Saturday, 5 September 2009


Portable bullshit detector.
Imagine Thanksgiving dinner with the neo-con loudmouth of your choosing. He's braying on about how he'll never give up his Humvee because there's no such thing as global warming and – bzzz – the bullshit detector goes off in your pocket, proffering "evidence or a point of view, either to convince you or the person you're talking to." So, yes, beware: it might call you on your own bullshit.
. . .
Rush Limbaugh, beware. There's already software on the way that will allow information to pop up over TV broadcasts.

But there are doubters.
Clay Shirky, an influential writer, lecturer, consultant and all-around Internet theorist, is convinced Dispute Finder will fail, as similar softwares before it – not to mention dozens of likeminded projects by his students in NYU's Interactive Telecommunications Program – have failed.

. . .
Perhaps, suggests Shirky, we should stop looking to technology to resolve life's little ambiguities.

"Engineers are people who solve problems, and ambiguity, from their point of view, is a class of problem, not the nature of life itself." he says. "In a way, the motive is pure. But a much smaller percentage of what we know and how we react to one another in the world comes from a factual basis than even engineers understand.

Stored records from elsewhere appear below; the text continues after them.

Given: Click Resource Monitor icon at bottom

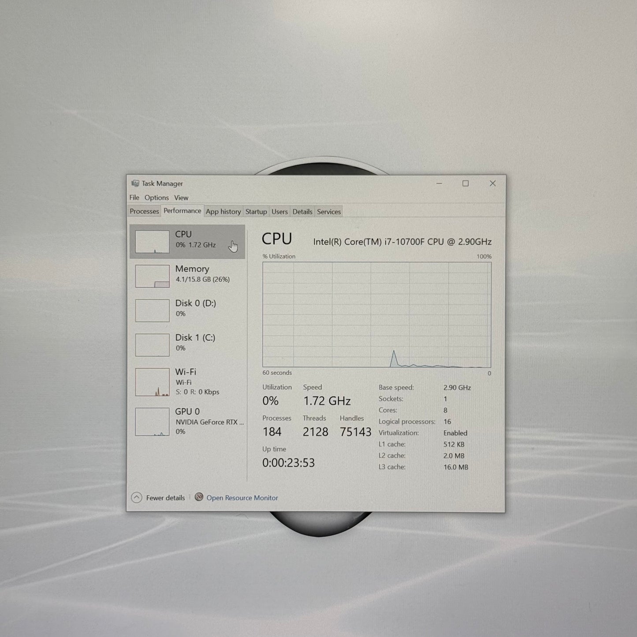Looking at the screenshot, I should point(199,497).
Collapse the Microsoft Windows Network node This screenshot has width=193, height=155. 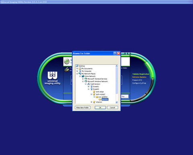83,81
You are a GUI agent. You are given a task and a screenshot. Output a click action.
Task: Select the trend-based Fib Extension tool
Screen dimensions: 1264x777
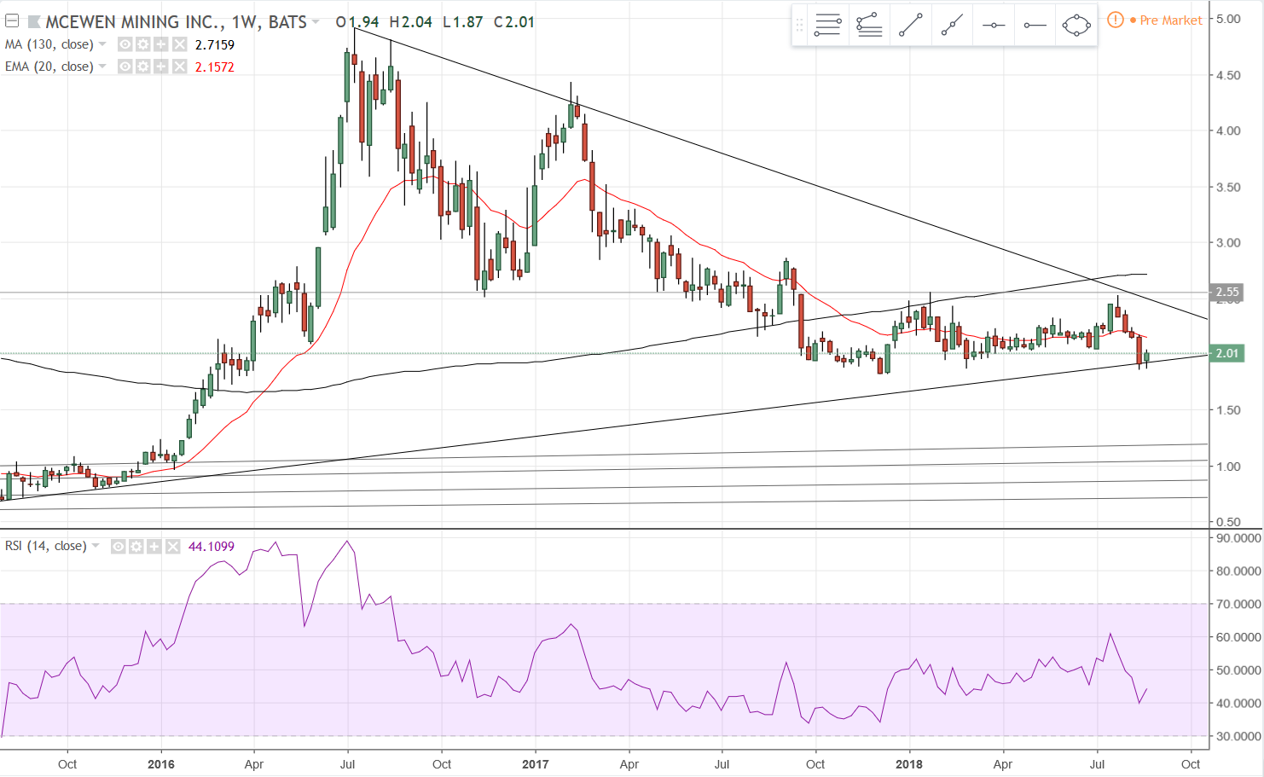pyautogui.click(x=869, y=25)
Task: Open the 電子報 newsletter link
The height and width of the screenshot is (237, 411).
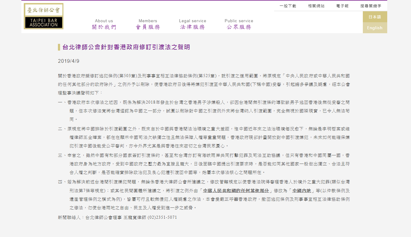Action: click(342, 6)
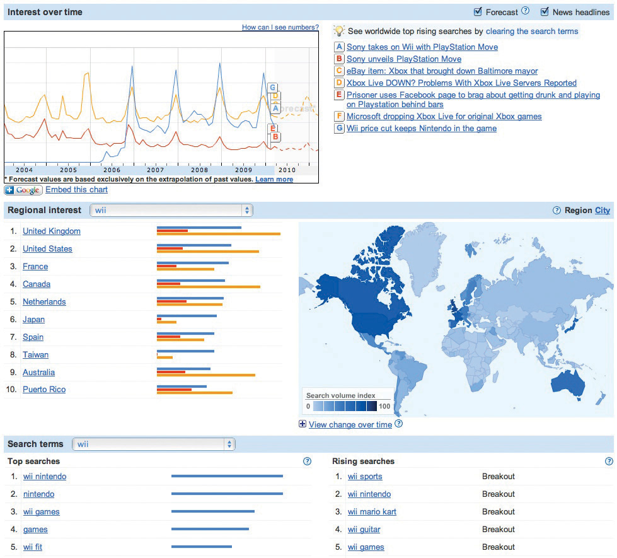Image resolution: width=617 pixels, height=558 pixels.
Task: Click the Search volume index color scale
Action: (346, 406)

"So this thing might be useful for settling the occasional bar bet."



Alison said...

A bullshit detector at Thanksgiving dinner would be good ... but being oldschool I'd probably just stick with judiciously placed cranberry spillage. Gravy also a terrific dispute settler.

deBeauxOs said...

Yeah, hot gravy "accidentally" ladled into the obnoxious blowhard's crotch is a fail-safe technique.

Problem is, with someone of Limbaugh's girth, you'd need to spill a gallon of the stuff to reach his nether region.